On 16 June 2006, Lucy Benjamin performed a version of "See the Day" on The X Factor: Battle of the Stars that was credited to Girls Aloud rather than Dee C. Lee. Following the final and Benjamin's victory, the single briefly re-entered the top 200.

"See the Day" entered the Irish Singles Chart at number sixteen. It fell to number seventeen the following week, before rising to number fifteen in its third week. "See the Day" reached its peak of number fourteen in its fourth week on the Irish Singles Chart.

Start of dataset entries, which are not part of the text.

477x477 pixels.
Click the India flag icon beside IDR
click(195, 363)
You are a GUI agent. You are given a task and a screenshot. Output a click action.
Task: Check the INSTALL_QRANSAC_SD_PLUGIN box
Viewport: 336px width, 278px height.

The single spent eight weeks in Ireland's top fifty.

===Music video===
The music video for "See the Day" was directed by Harvey & Carolyn, filmed one day after the video for "Biology" during Nicola Roberts' 20th birthday on 5 October 2005. The video starts with a stage curtain being drawn back, similar to the opening for the video for "Biology". The girls are revealed to be in a snowy realm wearing white dresses. Throughout the video, various close-up glamour shots are shown, as well as group shots of the girls standing in a line and sitting around a pond reflecting the night sky. At one point, the girls can be seen within a snow globe, perched upon a human hand. The video ends with the girls seated around the pond, while the song title glitters in the sky. The curtain then closes. The video can be found on the DVD release of 2006's Chemistry Tour, as well as 2007's Style DVD.

===Live performances===
Girls Aloud performed "See the Day" live for the first time at Children in Need's Great Big Bid. The band appeared on Blue Peter, CD:UK (twice), Hit40UK, Ministry of Mayhem, The Paul O'Grady Show, Today with Des and Mel, Top of the Pops, and Top of the Pops Reloaded. It was also featured on 2006's Chemistry Tour. As one of the group's least favourite singles, as well as one of the worst-performing, "See the Day" has rarely been performed live since its release.

===Track listings===

UK CD1 (Polydor / 9875964)
1. "See the Day" – 4:04
2. "It's Magic" – 3:52

UK CD2 (Polydor / 9875965)
1. "See the Day" – 4:04
2. "I Don't Really Hate You" – 3:38
3. "See the Day" (Soundhouse Masterblaster Mix) – 5:02
4. "Chemistry Album Medley" – 3:08
5. "See the Day" (video) – 3:29
6. "See the Day" (karaoke video) – 3:29
7. "See the Day" (game)
8. "See the Day" (ringtone)

The Singles Boxset (CD11)
1. "See the Day" – 4:04
2. "It's Magic" – 3:52
3. "I Don't Really Hate You" – 3:38
4. "See the Day" (Soundhouse Masterblaster Mix) – 5:02
5. "Chemistry Album Medley" – 3:08
6. "See the Day" (video) – 3:29
7. "See the Day" (karaoke video) – 3:29
8. "See the Day" (game)

Digital EP
1. "See The Day" – 3:55
2. "It's Magic" – 3:52
3. "I Don't Really Hate You" – 3:31
4. "See The Day" (SOUNDHOUSE Masterblaster mix) – 5:03
5. "Medley" – 4:02

===Credits and personnel===
- Saxophone: Ian Ritchie
- Guitar: Nick Coler
- Keyboards: Brian Higgins, Tim Powell, Jon Shave
- Mastering: Dick Beetham for 360 Mastering
- Mixing: Brian Higgins, Tim Powell
- Production: Brian Higgins, Xenomania
- Programming: Brian Higgins, Tim Powell
- Vocals: Girls Aloud
- Published by Warner/Chappell Music and Xenomania Music

===Charts===

====Weekly charts====

| Chart (2005) | Peak position |
|---|---|
| Ireland (IRMA) | 14 |
| Scotland Singles (OCC) | 8 |
| UK Singles (OCC) | 9 |
| UK Airplay (Music Week) | 6 |

====Year-end charts====

| Chart (2005) | Position |
|---|---|
| UK Singles (OCC) | 180 |

==Other versions==
- Lucy Benjamin performed a version of "See the Day" (credited to Girls Aloud rather than Dee C. Lee) on The X Factor: Battle of the Stars in 2006.
- The song was recorded by British musical theatre performer Louise Dearman for her 2012 album Here Comes the Sun.
- Leanne Dobinson performed a version of See the Day during her time on How Do You Solve A Problem Like Maria?.